Jonathan Buonocore, a research scientist at the Harvard T.H. Chan School of Public Health, said that the study’s methodology was sound, but if anything, it undercounted the value of health benefits. “If a child has a disability and needs special care and doesn’t have the same life as an adult as they would have had they been born at normal birth weight, that’s not included,” Dr. Buonocore said.

The emissions program, often referred to as “Reggie” because of its acronym, has already surpassed its 2020 goal for carbon reductions. Proponents say it has allowed states to invest in clean energy and impose limits on big polluters. Critics counter that it could distract states from pursuing more aggressive carbon reduction policies.

The study estimated that air quality improvements in the region and subsequent child health improvements have resulted in $200 to $350 million in economic benefits. That’s in addition to the $5.7 billion estimated by a 2017 study of the carbon dioxide initiative’s health benefits for adults.

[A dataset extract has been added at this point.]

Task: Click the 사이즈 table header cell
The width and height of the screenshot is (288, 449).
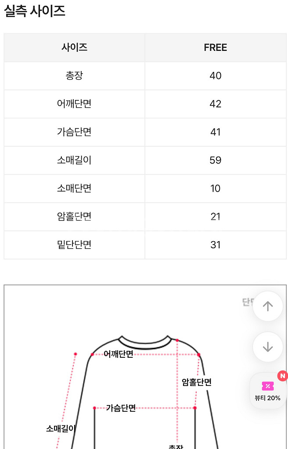Action: (x=74, y=47)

“Dollars cannot possibly capture the cost in terms of the psychological cost and the disruption of the family” when it comes to children with serious health problems, Dr. Perera said. But she and her colleagues decided that it was important to include economic projections in the study to counter what she called false arguments against pollution rules and regulations.

She cited the example of catalytic converters in cars, which automakers used to help meet requirements set by the Clean Air Act. The benefits of converters and other technology are estimated to have outweighed the costs 30 to 1, according to the Environmental Protection Agency.

“We’ve gone ahead and done it, simply because we think it does reach some people when you say, ‘Not only do we have this health benefit, but we are saving money,’” Dr. Perera said.

“There are many of these exercises that really blow up that theory of false dichotomy, between health and expenditure.”


Last week, we reported on the arrest of the Ohio House speaker, who is accused of talking bribes in connection with a giant bailout measure to support foundering coal and nuclear energy plants.

The Ohio governor, Mike DeWine, has called on lawmakers to repeal and replace the bailout package, which provided about $150 million in annual subsidies to energy plants while also gutting Ohio’s renewable energy standards.

Governor DeWine initially supported the measure, but said the arrest of Larry Householder, the speaker, and others on bribery charges calls for a rethinking of the state’s energy plans. “While the policy in my opinion is good, the process by which it was created stinks,” Governor DeWine said.

Mr. Householder has rejected calls from leaders of both parties in Ohio to resign.